The first time I told mom I wanted to live in Indonesia, she told me that I couldn’t afford living like an Indonesian.
With my fairytale upbringing, there’s no way I could live on grassroots.
No way could I stuff myself in rickshaws in sardine-can-typed buses when my brothers each have luxury cars by the dozens.
No way could a Saudi be living on a stipend of Rp3Million (that’s just $300 to you, including rent and utility) a month when my brother can make and spend SR30’000 in a day.
No way could a girl from Dar Al-Hanan could wear the same clothes for more than 5 years when it’s a brand new SR500 thobe for the boys every month.

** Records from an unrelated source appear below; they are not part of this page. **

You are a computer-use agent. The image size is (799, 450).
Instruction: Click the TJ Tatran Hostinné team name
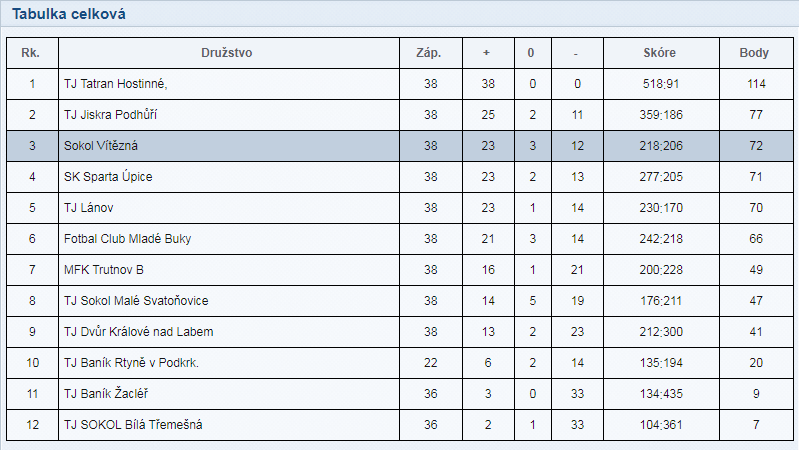(115, 84)
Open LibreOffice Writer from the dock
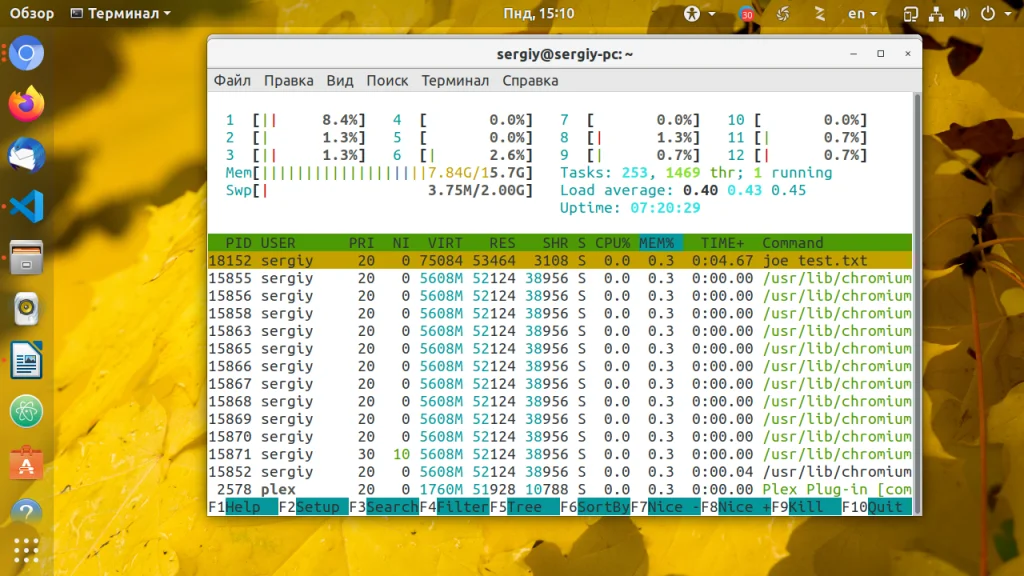1024x576 pixels. click(27, 360)
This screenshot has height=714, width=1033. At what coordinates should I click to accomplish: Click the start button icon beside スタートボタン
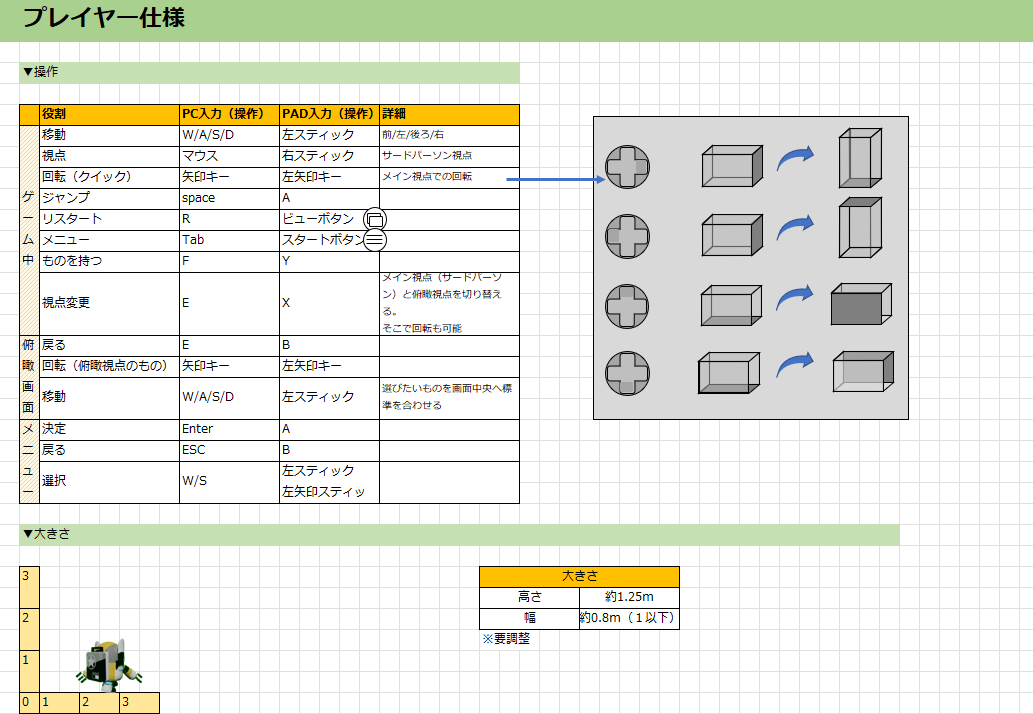click(x=374, y=239)
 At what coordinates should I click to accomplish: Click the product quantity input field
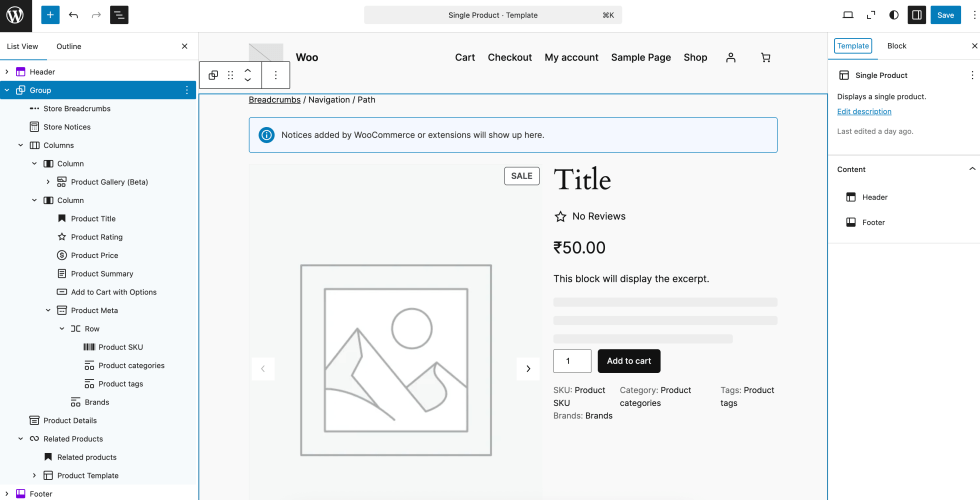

No way could the owner of a four-poster bed could live in a 3x4 house and be happy sharing it with a cat and dog when the boys sleep and dine and entertain (oh, how the word seems to unfamiliar to me right now) in a 7-bedroom-9-bathroom showcase villa.
No way could I use a river (right in the open fuckinit! WOooOHOooO!) as my squat-toilet when the boys shit on marble and wipe with currencies.
If you haven’t noticed, I come from a bitchassfucking rich family by Indonesian standards. The RichDadPoorDad boys kept reminding me that, “Life is complicated with money, but it’s more complicated without it,” when I told him that I don’t like money because my arithmetic abilities sucked-disastrously.
How could your life not be so complicated if your freedom is bound to so much money-accessed locks?
How could you enjoy walking yourself to work when you’ve been floating over smooth asphalt, snuggled in so much leather?
How could you be silenced with the singing of croaking frogs and chattering crickets when the only music you hear were produced in studiorooms?
You can’t hear if you never listen.
I love you…
You can’t travel when you don’t have anywhere to go to.Home.
You can’t want it if you don’t need it.Bling.
You can’t get it if you don’t touch it with your heart.Knowledge.
Don’t get me wrong, I’m still a mall-firefly. It’s every so often that I find my eyes glued on something begging to be bought. But with the grass tucked in my hair, I smell the fragrance that hushes the freedom of contentedness, “Do you need it, or do you want it?”
What’s your spellbound curse? How do you break it?